LIV
Il me pousse sur la banquette arrière. La portière claque, étouffant le bruit de la pluie.
La voiture sent le cuir, le tabac froid… et quelque chose de plus métallique. Une odeur de sang séché, vieille, incrustée. Comme si cette odeur faisait partie des fibres du siège.
Je me débats encore, mais ses mains sont fermes, décidées. Il sait. Il connaît les gestes, les appuis. Il maîtrise les corps comme on maîtrise une arme : sans hésitation, sans excès.
— Arrête, murmure-t-il. Ça sert à rien. Tu veux vivre ? Reste tranquille.
Il me regarde comme on regarde un animal sauvage qu’on vient d’apprivoiser de force.
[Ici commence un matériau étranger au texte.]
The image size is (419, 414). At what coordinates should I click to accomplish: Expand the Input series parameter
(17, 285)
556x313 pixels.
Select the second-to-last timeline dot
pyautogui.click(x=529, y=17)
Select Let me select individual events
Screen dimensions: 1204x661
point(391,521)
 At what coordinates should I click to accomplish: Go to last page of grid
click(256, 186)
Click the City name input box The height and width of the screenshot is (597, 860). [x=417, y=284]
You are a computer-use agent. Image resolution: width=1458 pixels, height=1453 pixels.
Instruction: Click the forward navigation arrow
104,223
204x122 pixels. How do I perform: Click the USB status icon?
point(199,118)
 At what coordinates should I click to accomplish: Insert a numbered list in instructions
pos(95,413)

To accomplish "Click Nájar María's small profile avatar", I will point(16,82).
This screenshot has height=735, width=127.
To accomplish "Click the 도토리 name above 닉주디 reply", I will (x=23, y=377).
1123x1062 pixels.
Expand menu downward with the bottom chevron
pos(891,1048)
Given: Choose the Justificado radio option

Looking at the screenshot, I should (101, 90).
Avec prudence, mais sans peur.
Je hoche la tête, juste une fois. Un signe muet. Je comprends.
Il défait l’écharpe autour de ma bouche. L’air frais me brûle les lèvres. Je pourrais hurler. Mais à quoi bon ? Qui m’entendrait, ici ?
Le moteur démarre aussitôt qu’il claque des doigts. Le conducteur reste un fantôme, silencieux derrière sa vitre. Obéissant.
— Bien, dit-il.
Sa voix est posée. Grave. Fatale.
Il ne crie pas. Il n’a pas besoin. Le calme est son arme.
Il me regarde de biais. Comme un professeur observe un élève instable, ou un collectionneur examine un objet trouvé par hasard.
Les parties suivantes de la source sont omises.